# Kanji JLPT

In this article we are going to analyze the kanji in their JLPT (jōyō kanji list) level. We will build a table with their kanji and the grades. Then, we create a list of examples for each kanji.

We start loading the dataset with the information of the kanji.

In [1]:
import pandas as pd 


JLPT_vocab_path='../HSKandJLPTkanji/data/JLPT_vocab.txt'
JLPT_vocab = pd.read_csv(JLPT_vocab_path, header = None, sep="\t", names=["kanji","hiragana","English","grade"])

kanji_grades_path="../Kanji_readings/data/kanji_grades.txt"
kanji_grades = pd.read_csv(kanji_grades_path, header = None, sep="\t", names=["kanji","grade","English","reading_kana","reading_romaji"])

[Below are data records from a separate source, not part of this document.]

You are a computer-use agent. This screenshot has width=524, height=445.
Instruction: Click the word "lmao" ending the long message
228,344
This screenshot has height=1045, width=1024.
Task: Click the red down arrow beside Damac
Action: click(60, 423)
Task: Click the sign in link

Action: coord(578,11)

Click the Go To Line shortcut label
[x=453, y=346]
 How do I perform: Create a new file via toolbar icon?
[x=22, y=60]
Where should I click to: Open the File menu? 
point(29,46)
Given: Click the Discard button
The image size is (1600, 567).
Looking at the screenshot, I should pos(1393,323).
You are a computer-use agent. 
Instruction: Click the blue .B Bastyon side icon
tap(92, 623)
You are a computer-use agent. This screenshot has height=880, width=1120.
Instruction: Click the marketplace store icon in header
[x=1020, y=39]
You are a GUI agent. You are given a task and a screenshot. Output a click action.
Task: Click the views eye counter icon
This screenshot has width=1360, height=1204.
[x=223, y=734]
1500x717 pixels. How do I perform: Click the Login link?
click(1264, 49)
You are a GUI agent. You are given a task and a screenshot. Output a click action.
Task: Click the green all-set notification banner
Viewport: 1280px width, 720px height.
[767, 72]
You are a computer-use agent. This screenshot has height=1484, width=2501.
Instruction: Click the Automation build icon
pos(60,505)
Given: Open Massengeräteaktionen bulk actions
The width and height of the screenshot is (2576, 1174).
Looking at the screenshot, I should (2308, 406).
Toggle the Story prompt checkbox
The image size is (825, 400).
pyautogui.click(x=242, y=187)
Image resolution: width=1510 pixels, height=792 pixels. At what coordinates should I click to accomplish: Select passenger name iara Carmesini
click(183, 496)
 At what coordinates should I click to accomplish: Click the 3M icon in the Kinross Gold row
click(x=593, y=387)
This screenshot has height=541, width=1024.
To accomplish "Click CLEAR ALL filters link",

Preprocess to add a list with the kanjies of the word.

In [2]:
hiragana_set = set("".join(JLPT_vocab["hiragana"].tolist())) 
japanese_vocabulary=JLPT_vocab[~ JLPT_vocab["kanji"].isna()].sort_values(by=['grade'], ascending=False).reset_index(drop=True)
japanese_vocabulary["JLPT_kanji_set"]=japanese_vocabulary["kanji"].astype(str).apply(lambda x:  list(set(x) - hiragana_set) )
japanese_vocabulary.head()

Unnamed: 0,kanji,hiragana,English,grade,JLPT_kanji_set
0,会う,あう,to meet,5,[会]
1,並べる,ならべる,to line up; to set up,5,[並]
2,登る,のぼる,to climb,5,[登]
3,寝る,ねる,to go to bed; to sleep,5,[寝]
4,猫,ねこ,cat,5,[猫]


## Level of each kanji
Build a dict with the corresponding JLPT level of each kanji

In [3]:
kanji_JLPT_list_nested=japanese_vocabulary.apply(lambda row: [[x,row['grade']] for x in list(row['JLPT_kanji_set'])], axis=1).tolist()
kanji_JLPT_list=[item for sublist in kanji_JLPT_list_nested for item in sublist]
JLPT_characters=pd.DataFrame(kanji_JLPT_list)
JLPT_characters.columns = ['kanji', 'JLPT']
kanji_JLPT_pair=JLPT_characters.groupby(['kanji']).max().reset_index()
kanji_JLPT_dict = dict(zip(kanji_JLPT_pair.kanji, kanji_JLPT_pair.JLPT))

In [4]:
kanji_grade_dict = dict(zip(kanji_grades.kanji, kanji_grades.grade))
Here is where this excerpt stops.